* **Exercise**: Retype, exactly and with both ends included, the lines below from the one containing "Task: Click the loop playback icon" through the end; omit the pictures.

Collected data entries:
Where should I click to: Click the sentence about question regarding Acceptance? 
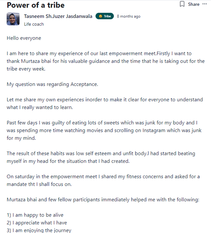coord(52,84)
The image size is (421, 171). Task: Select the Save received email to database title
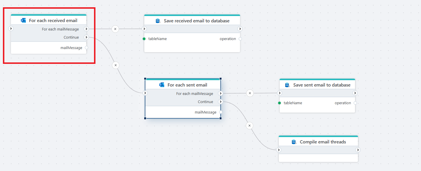click(196, 21)
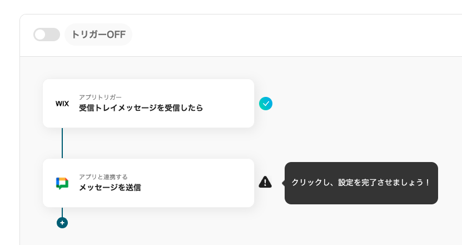Screen dimensions: 462x245
Task: Click the トリガーOFF status label
Action: (x=98, y=35)
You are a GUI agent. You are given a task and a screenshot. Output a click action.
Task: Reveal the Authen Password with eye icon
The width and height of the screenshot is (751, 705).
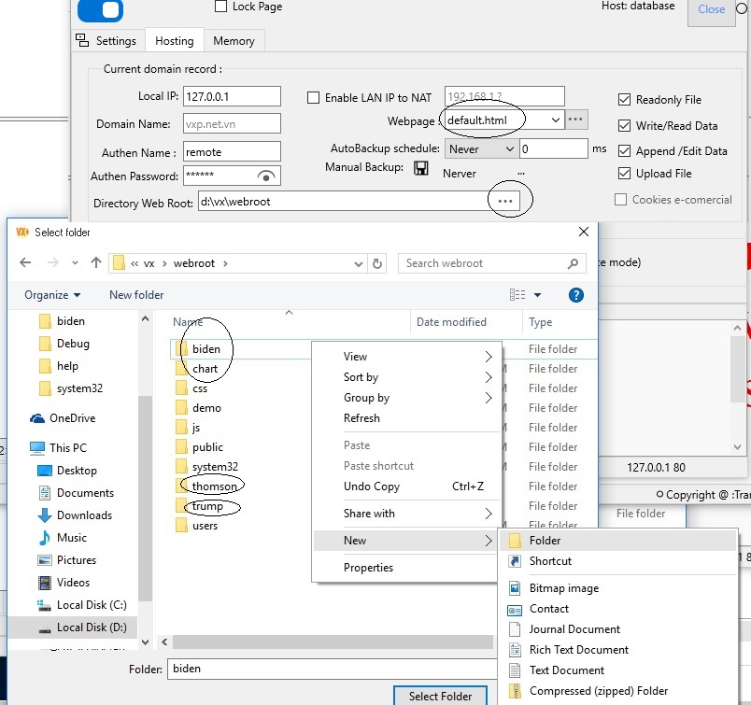pyautogui.click(x=267, y=176)
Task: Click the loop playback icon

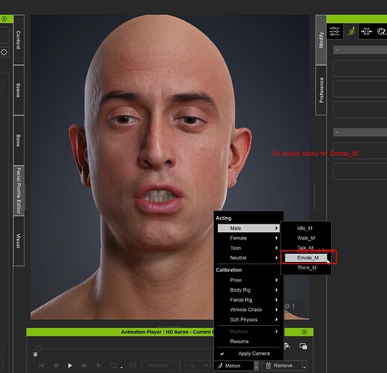Action: (113, 366)
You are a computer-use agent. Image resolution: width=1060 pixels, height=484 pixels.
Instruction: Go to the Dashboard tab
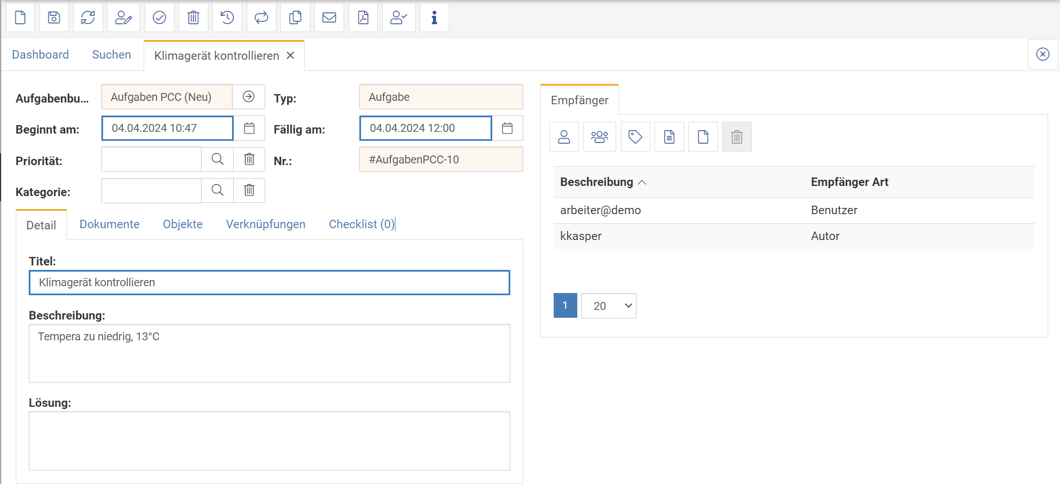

* **Response to this task**:
Task: Click the loop playback icon

Action: (113, 366)
You are a computer-use agent. Image resolution: width=1060 pixels, height=484 pixels.
Instruction: Go to the Dashboard tab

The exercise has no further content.